A limited partnership was formed by Suter as the general partner, and Spirig and Carlson, as the limited partners. In 1948, however, Suter and Spirig got married and, thereafter, limited partner Carlson sold his share in the partnership to Suter and his wife. The limited partnership had been filing its income tax returns as a corporation, without objection by the Commissioner of Internal Revenue, until in 1959 when the latter, in an assessment, consolidated the income of the firm and the individual incomes of the partners resulting in a determination of a deficiency income tax against respondent Suter. Suter protested the assessment, and requested its cancellation and withdrawal, but his request was denied.

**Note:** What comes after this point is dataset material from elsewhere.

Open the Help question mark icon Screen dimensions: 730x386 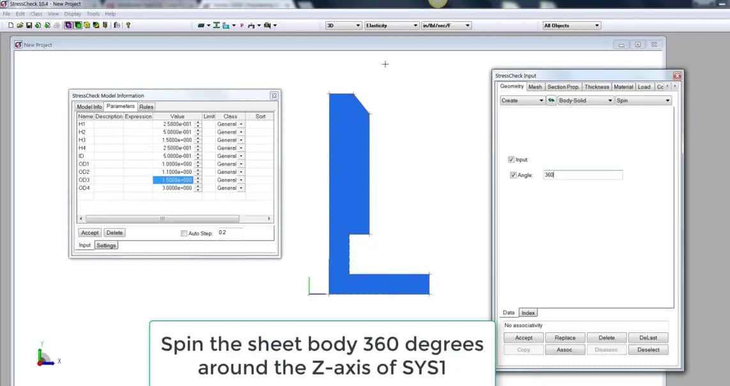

1. Whether the corporate personality of the partnership should be disregarded for income tax purposes

2. Whether the partnership was dissolved after the marriage of the partners and the subsequent sale to them by the remaining partner of his participation in the partnership

1. No. The petitioner-appellant has evidently failed to observe the fact that partnership was not a universal partnership, but a particular one. As appears from Articles 1674 and 1675 of the Spanish Civil Code, of 1889 (which was the law in force when the subject firm was organized in 1947), a universal partnership requires either that the object of the association be all the present property of the partners, as contributed by them to the common fund, or else “all that the partners may acquire by their industry or work during the existence of the partnership”. The partnership was not such a universal partnership, since the contributions of the partners were fixed sums of money, and neither one of them was an industrial partner. It follows that the partnership was not a partnership that spouses were forbidden to enter by Article 1677 of the Civil Code of 1889. The capital contributions of respondents-partners were separately owned and contributed by them before their marriage; and after they were joined in wedlock, such contributions remained their respective separate property under the Spanish Civil Code. The basic tenet of the Spanish and Philippine law is that the partnership has a juridical personality of its own, distinct and separate from that of its partners, the bypassing of the existence of the limited partnership as a taxpayer can only be done by ignoring or disregarding clear statutory mandates and basic principles of our law. The limited partnership’s separate individuality makes it impossible to equate its income with that of the component members. True, section 24 of the Internal Revenue Code merges registered general co-partnerships with the personality of the individual partners for income tax purposes. But this rule is exceptional in its disregard of a cardinal tenet of our partnership laws, and cannot be extended by mere implication to limited partnerships.

2. No. the subsequent marriage of the partners does not operate to dissolve it, such marriage not being one of the causes provided for that purpose either by the Spanish Civil Code or the Code of Commerce.